• INFORMATION PROVIDED:
··········

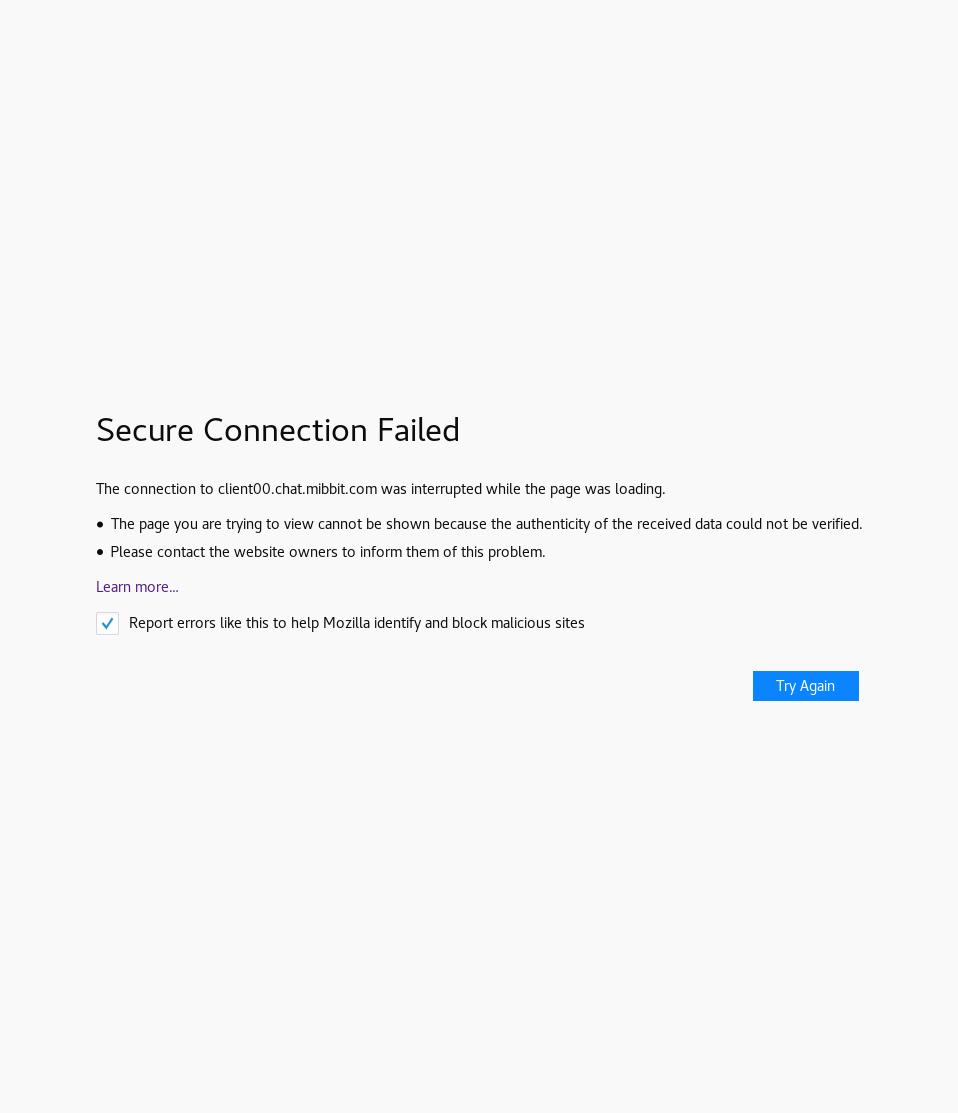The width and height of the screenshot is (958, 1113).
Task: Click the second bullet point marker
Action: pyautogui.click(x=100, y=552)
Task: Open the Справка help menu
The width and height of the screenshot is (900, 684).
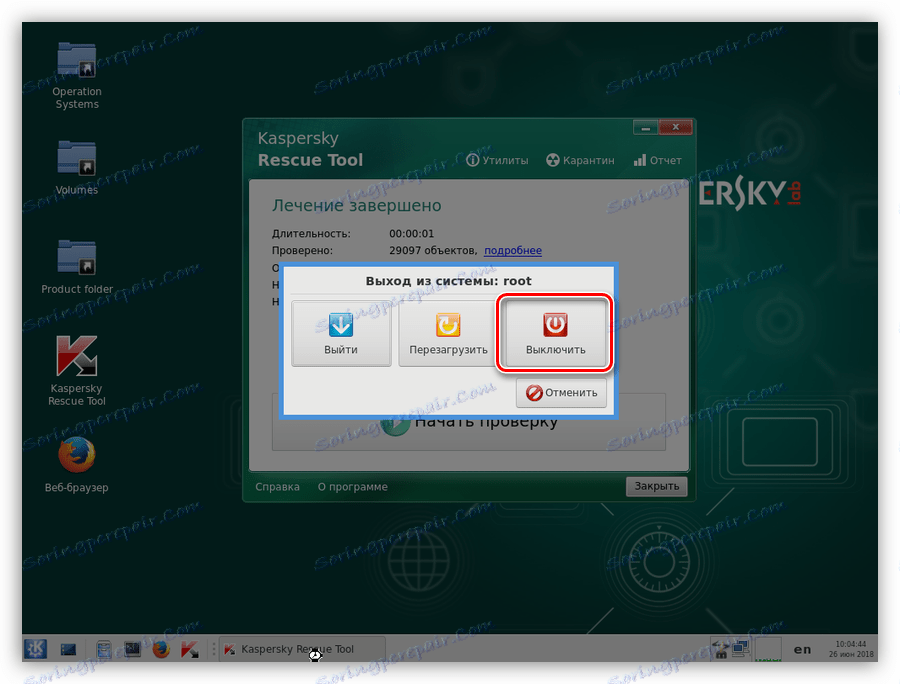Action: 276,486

··········

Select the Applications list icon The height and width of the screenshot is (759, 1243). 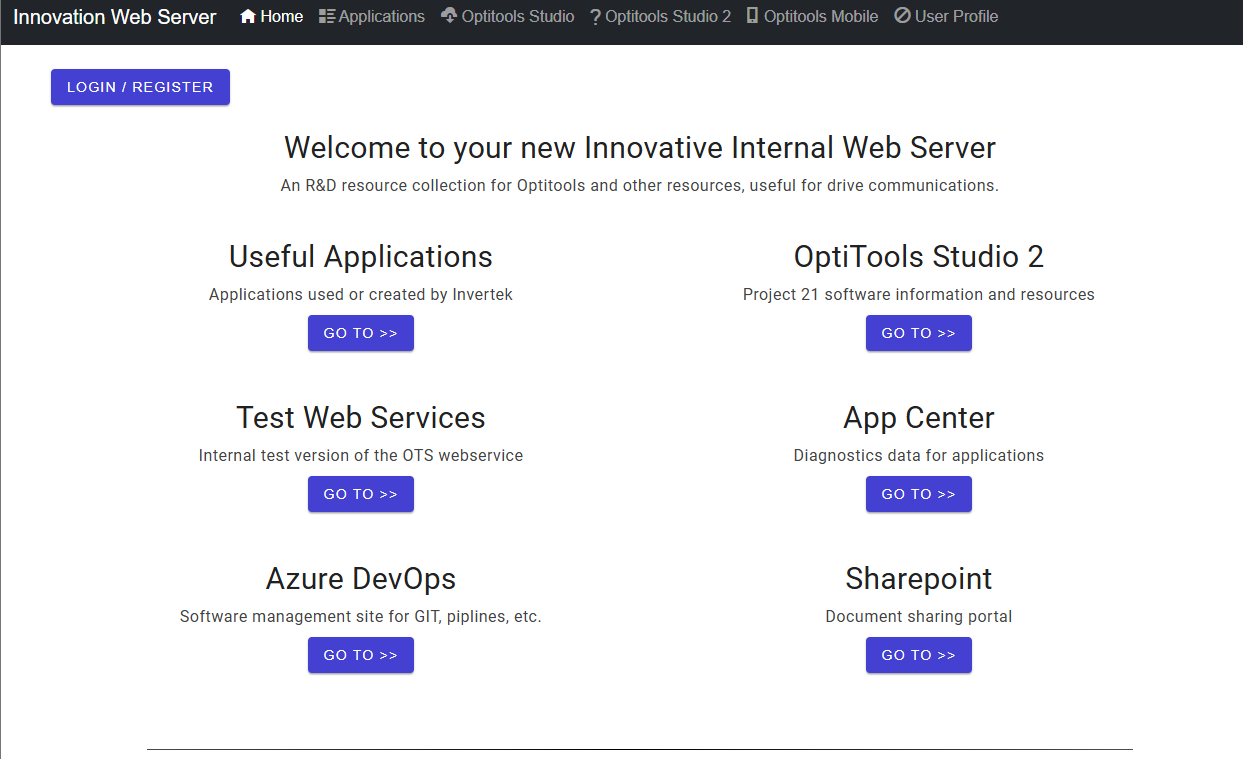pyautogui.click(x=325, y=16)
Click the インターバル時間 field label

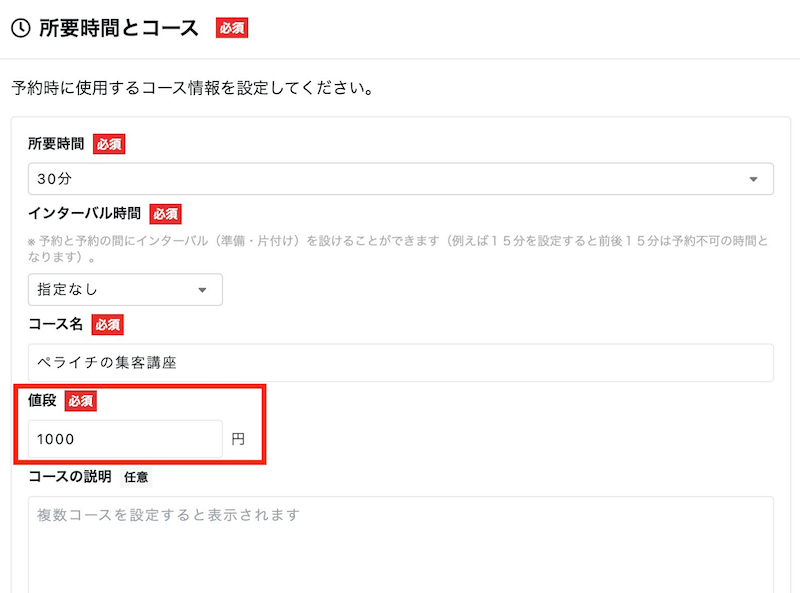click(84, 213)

··········

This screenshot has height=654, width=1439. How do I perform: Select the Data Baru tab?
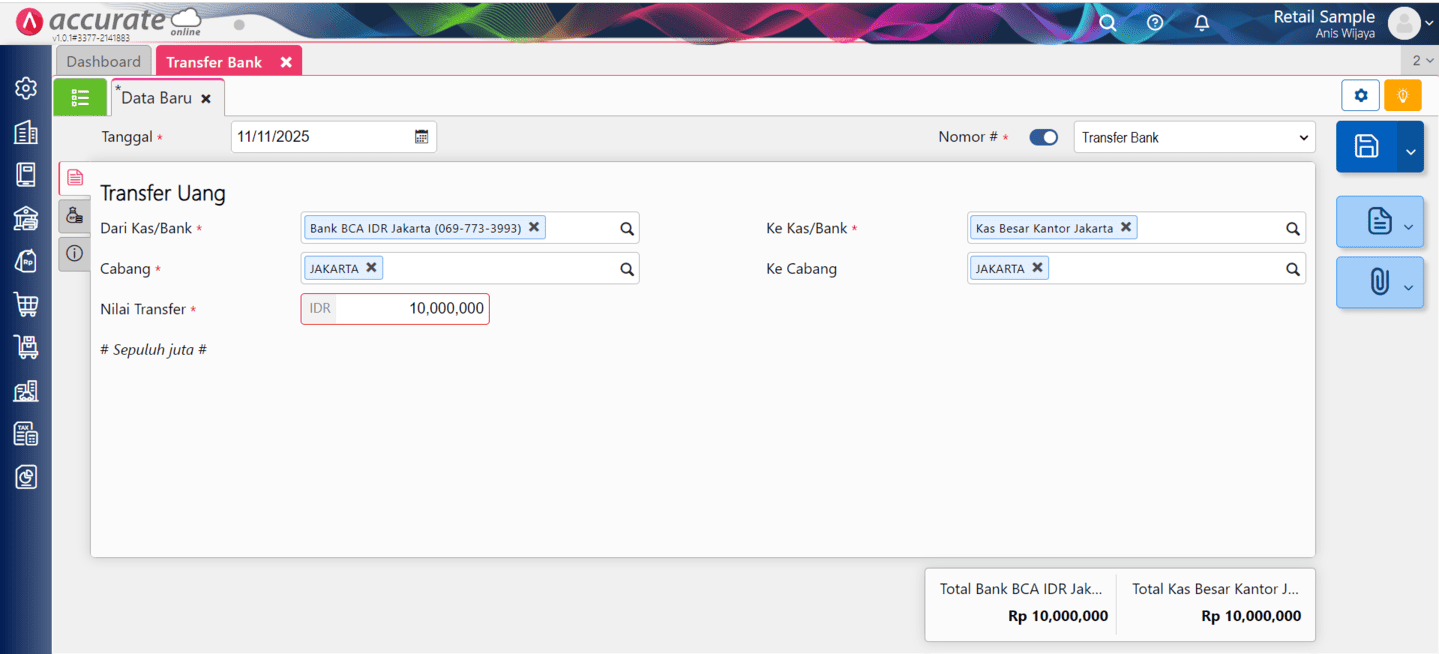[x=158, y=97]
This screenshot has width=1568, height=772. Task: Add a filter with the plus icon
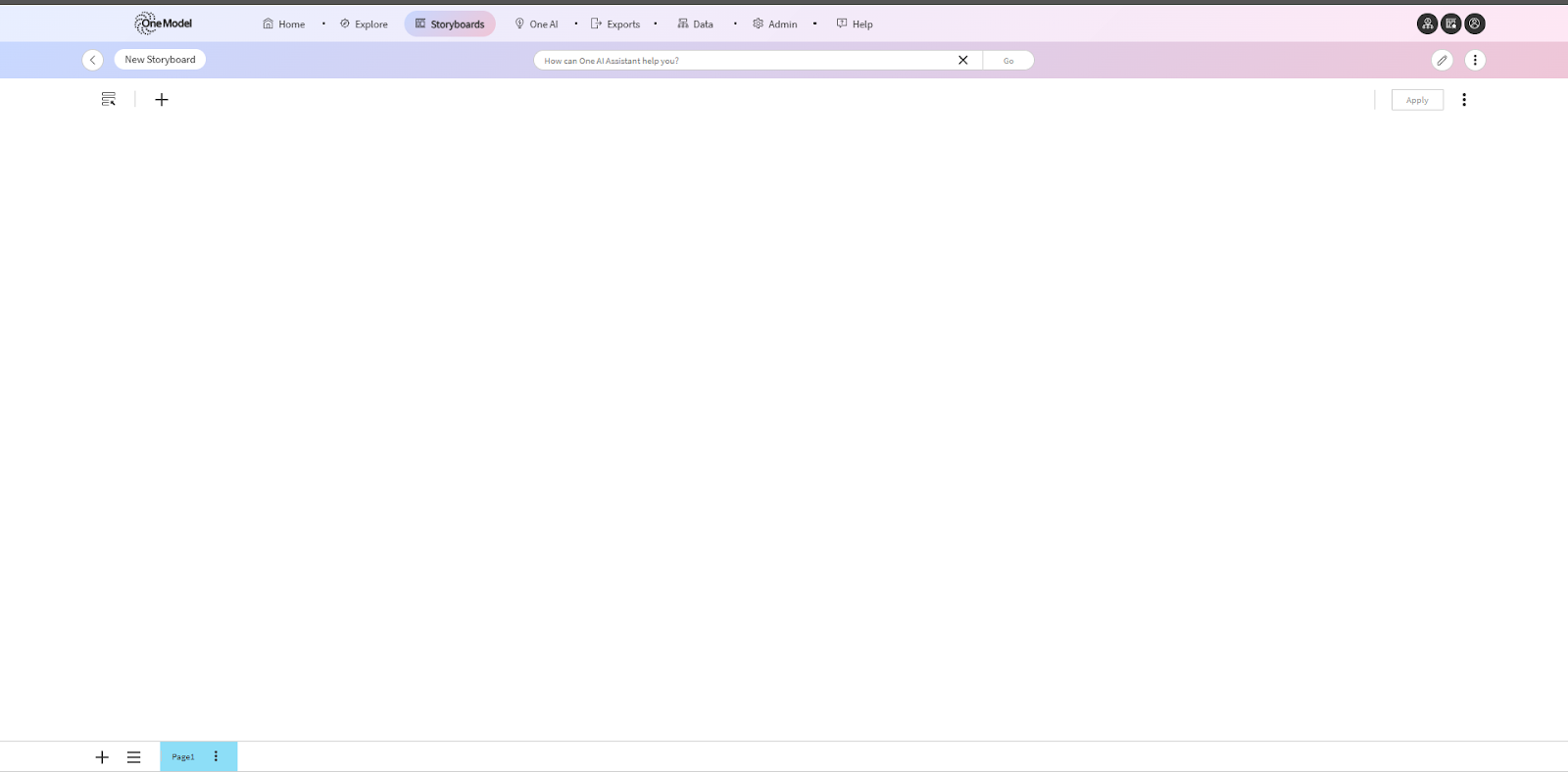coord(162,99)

··········

• THE REQUEST:
Render everything from the line containing "This screenshot has width=1568, height=772." down to and including the line containing "coord(162,99)" as a JSON list of strings, one string per line, with blank lines omitted. Leave the pictures out.

• COMPLETE RESPONSE:
[
  "This screenshot has width=1568, height=772. Task: Add a filter with the plus icon",
  "coord(162,99)"
]